### PROBLEM STATEMENT
A word-for-word restatement of every entry is what is needed here.

### INFORMATION SHOWN
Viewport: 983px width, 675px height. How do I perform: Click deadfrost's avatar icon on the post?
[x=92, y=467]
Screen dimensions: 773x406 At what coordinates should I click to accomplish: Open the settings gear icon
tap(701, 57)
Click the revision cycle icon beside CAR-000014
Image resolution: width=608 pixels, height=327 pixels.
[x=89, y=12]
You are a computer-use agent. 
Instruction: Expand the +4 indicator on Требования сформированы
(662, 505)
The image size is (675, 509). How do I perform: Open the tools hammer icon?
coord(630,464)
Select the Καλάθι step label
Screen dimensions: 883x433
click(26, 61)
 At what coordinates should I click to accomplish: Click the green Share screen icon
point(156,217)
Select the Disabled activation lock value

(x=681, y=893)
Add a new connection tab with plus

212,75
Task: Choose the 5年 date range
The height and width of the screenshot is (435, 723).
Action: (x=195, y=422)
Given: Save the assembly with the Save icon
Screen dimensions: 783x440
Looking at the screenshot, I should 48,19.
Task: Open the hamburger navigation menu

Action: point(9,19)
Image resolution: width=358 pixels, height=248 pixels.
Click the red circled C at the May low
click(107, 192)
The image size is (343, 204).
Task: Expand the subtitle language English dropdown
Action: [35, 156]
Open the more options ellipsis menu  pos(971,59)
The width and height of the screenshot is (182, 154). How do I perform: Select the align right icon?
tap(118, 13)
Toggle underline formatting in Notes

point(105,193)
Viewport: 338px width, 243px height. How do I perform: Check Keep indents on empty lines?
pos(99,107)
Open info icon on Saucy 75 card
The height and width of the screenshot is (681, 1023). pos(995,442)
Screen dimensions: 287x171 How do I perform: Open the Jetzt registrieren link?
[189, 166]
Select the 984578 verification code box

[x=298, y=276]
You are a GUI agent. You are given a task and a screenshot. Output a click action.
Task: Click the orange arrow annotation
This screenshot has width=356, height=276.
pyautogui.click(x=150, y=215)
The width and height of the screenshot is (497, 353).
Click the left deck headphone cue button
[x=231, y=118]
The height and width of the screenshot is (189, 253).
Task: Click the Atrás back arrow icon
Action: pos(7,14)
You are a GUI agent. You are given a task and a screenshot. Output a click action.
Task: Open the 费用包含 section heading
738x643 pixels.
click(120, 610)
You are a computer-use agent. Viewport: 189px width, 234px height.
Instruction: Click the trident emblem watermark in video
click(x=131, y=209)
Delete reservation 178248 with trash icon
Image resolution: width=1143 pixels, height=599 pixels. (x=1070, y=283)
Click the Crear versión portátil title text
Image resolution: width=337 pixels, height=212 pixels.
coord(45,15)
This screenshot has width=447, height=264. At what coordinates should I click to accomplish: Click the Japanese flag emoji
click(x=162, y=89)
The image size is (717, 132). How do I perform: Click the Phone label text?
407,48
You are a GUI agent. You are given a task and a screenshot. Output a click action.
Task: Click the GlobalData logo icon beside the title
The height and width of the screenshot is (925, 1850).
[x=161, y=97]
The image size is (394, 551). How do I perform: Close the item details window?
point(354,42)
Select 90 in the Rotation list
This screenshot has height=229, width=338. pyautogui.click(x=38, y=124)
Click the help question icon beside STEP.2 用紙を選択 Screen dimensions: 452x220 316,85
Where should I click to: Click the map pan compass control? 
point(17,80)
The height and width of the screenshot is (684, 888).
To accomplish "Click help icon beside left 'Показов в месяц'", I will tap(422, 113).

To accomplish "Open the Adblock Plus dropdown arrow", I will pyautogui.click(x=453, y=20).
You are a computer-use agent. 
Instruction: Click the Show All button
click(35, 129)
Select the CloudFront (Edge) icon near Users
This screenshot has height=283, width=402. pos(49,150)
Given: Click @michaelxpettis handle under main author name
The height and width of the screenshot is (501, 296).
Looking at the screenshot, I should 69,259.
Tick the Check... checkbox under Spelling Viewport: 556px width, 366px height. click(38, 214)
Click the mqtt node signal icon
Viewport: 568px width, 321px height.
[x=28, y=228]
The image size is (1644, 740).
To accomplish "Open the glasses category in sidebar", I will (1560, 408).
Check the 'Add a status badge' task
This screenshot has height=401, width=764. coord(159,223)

### EXERCISE SOLUTION
Viewport: 983px width, 675px height. How do I perform: Click deadfrost's avatar icon on the post?
[x=92, y=467]
Screen dimensions: 773x406 At what coordinates should I click to accomplish: Open the settings gear icon
tap(701, 57)
Click the revision cycle icon beside CAR-000014
Image resolution: width=608 pixels, height=327 pixels.
[x=89, y=12]
You are a computer-use agent. 
Instruction: Expand the +4 indicator on Требования сформированы
(662, 505)
The image size is (675, 509). How do I perform: Open the tools hammer icon?
coord(630,464)
Select the Καλάθι step label
Screen dimensions: 883x433
click(26, 61)
 At what coordinates should I click to accomplish: Click the green Share screen icon
point(156,217)
Select the Disabled activation lock value

(x=681, y=893)
Add a new connection tab with plus

212,75
Task: Choose the 5年 date range
The height and width of the screenshot is (435, 723).
Action: (x=195, y=422)
Given: Save the assembly with the Save icon
Screen dimensions: 783x440
Looking at the screenshot, I should 48,19.
Task: Open the hamburger navigation menu

Action: point(9,19)
Image resolution: width=358 pixels, height=248 pixels.
Click the red circled C at the May low
click(107, 192)
The image size is (343, 204).
Task: Expand the subtitle language English dropdown
Action: [35, 156]
Open the more options ellipsis menu  pos(971,59)
The width and height of the screenshot is (182, 154). How do I perform: Select the align right icon?
tap(118, 13)
Toggle underline formatting in Notes

point(105,193)
Viewport: 338px width, 243px height. How do I perform: Check Keep indents on empty lines?
pos(99,107)
Open info icon on Saucy 75 card
The height and width of the screenshot is (681, 1023). pos(995,442)
Screen dimensions: 287x171 How do I perform: Open the Jetzt registrieren link?
[189, 166]
Select the 984578 verification code box

[x=298, y=276]
You are a GUI agent. You are given a task and a screenshot. Output a click action.
Task: Click the orange arrow annotation
This screenshot has width=356, height=276.
pyautogui.click(x=150, y=215)
The width and height of the screenshot is (497, 353).
Click the left deck headphone cue button
[x=231, y=118]
The height and width of the screenshot is (189, 253).
Task: Click the Atrás back arrow icon
Action: pos(7,14)
You are a GUI agent. You are given a task and a screenshot. Output a click action.
Task: Open the 费用包含 section heading
738x643 pixels.
click(120, 610)
You are a computer-use agent. Viewport: 189px width, 234px height.
Instruction: Click the trident emblem watermark in video
click(x=131, y=209)
Delete reservation 178248 with trash icon
Image resolution: width=1143 pixels, height=599 pixels. (x=1070, y=283)
Click the Crear versión portátil title text
Image resolution: width=337 pixels, height=212 pixels.
coord(45,15)
This screenshot has width=447, height=264. At what coordinates should I click to accomplish: Click the Japanese flag emoji
click(x=162, y=89)
The image size is (717, 132). How do I perform: Click the Phone label text?
407,48
You are a GUI agent. You are given a task and a screenshot. Output a click action.
Task: Click the GlobalData logo icon beside the title
The height and width of the screenshot is (925, 1850).
[x=161, y=97]
The image size is (394, 551). How do I perform: Close the item details window?
point(354,42)
Select 90 in the Rotation list
This screenshot has height=229, width=338. pyautogui.click(x=38, y=124)
Click the help question icon beside STEP.2 用紙を選択 Screen dimensions: 452x220 316,85
Where should I click to: Click the map pan compass control? 
point(17,80)
The height and width of the screenshot is (684, 888).
To accomplish "Click help icon beside left 'Показов в месяц'", I will tap(422, 113).

To accomplish "Open the Adblock Plus dropdown arrow", I will pyautogui.click(x=453, y=20).
You are a computer-use agent. 
Instruction: Click the Show All button
click(35, 129)
Select the CloudFront (Edge) icon near Users
This screenshot has height=283, width=402. pos(49,150)
Given: Click @michaelxpettis handle under main author name
The height and width of the screenshot is (501, 296).
Looking at the screenshot, I should 69,259.
Tick the Check... checkbox under Spelling Viewport: 556px width, 366px height. click(38, 214)
Click the mqtt node signal icon
Viewport: 568px width, 321px height.
[x=28, y=228]
The image size is (1644, 740).
To accomplish "Open the glasses category in sidebar", I will (1560, 408).
Check the 'Add a status badge' task
This screenshot has height=401, width=764. coord(159,223)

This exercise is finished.